Publishers Weekly: “Glose writes knowingly about the emotions that assault soldiers coming home from a combat zone and confronting a world that no longer makes sense... This sterling collection stands with Tim O’Brien’s The Things They Carried.”[17]

Kirkus Reviews: “Glose adds his impressive voice to those of writers like Kevin Powers and Phil Klay...A collection of painfully honest and consistently empathetic glimpses of modern American soldiers in war and peace.”[18]

Richard B. Myers (General, USAF, Ret. 15th Chairman of the Joint Chiefs of Staff): “Bill Glose's poetry brings the last 12 years of war in the Middle East and Central Asia into sharp focus.
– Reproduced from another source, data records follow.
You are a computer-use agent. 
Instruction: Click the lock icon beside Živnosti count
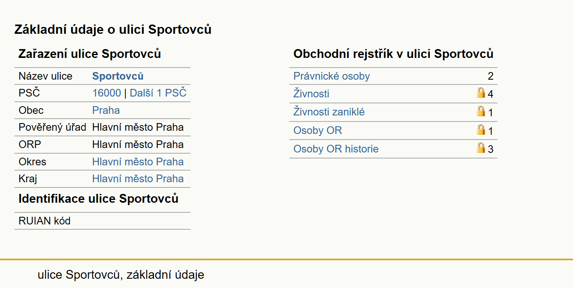[481, 93]
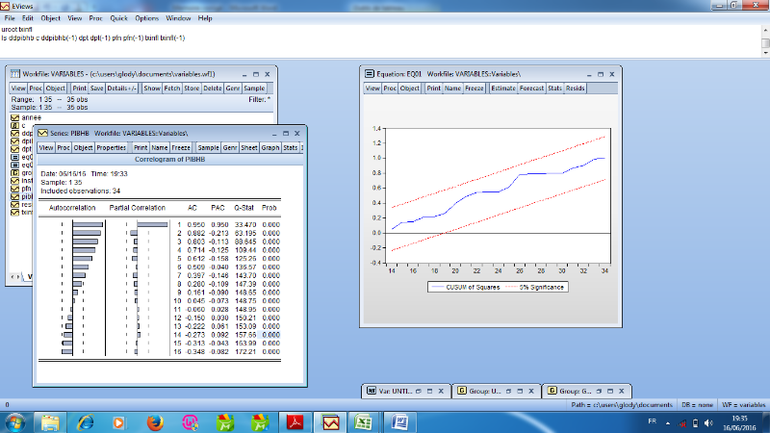Click the Adobe Reader taskbar icon
Image resolution: width=770 pixels, height=433 pixels.
(x=295, y=421)
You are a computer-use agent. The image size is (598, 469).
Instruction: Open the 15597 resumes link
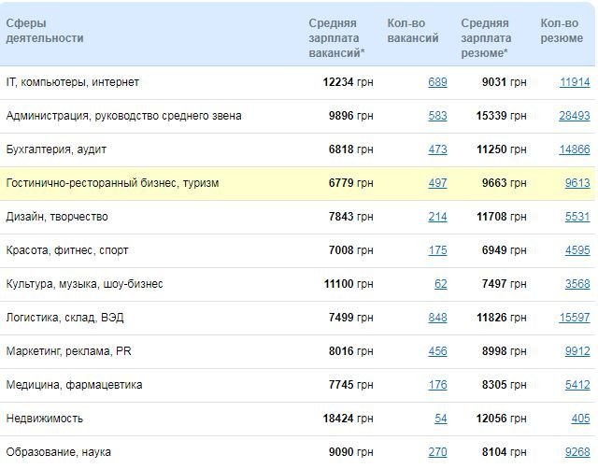[x=575, y=318]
He elicits all the many emotions that a soldier experiences and allows us a rare glimpse into how the people fighting and those caught up in conflict see war. Everyone will learn from this work.”[19]

Jackie Mohan: “Virginia is in good hands as Glose's well-honed expertise with language and lyricism takes the reader on a journey across the state. While some poems ruminate on nature more generally, his poems are strongest when he describes the quirks and histories of specific locations, from Tangier Island to the James River to Norfolk, such as how Norfolk got its mermaids. His poems also tell the stories of the people he encountered along his way, from notable figures of times long gone, such as Capt. John Smith, to the lives of Virginians today.” [20]

Lyn C. A. Gardner: “This accomplished collection by a Hampton Roads' poet touches both the horrors and wonders of human life, providing philosophical reflections about life and relationships and taking the time to understand and empathize with both strangers and family. Starting from his own encounters but reaching far beyond them, Bill Glose succeeds admirably at the difficult task of making the poet's specific, personal experience universal.”[21]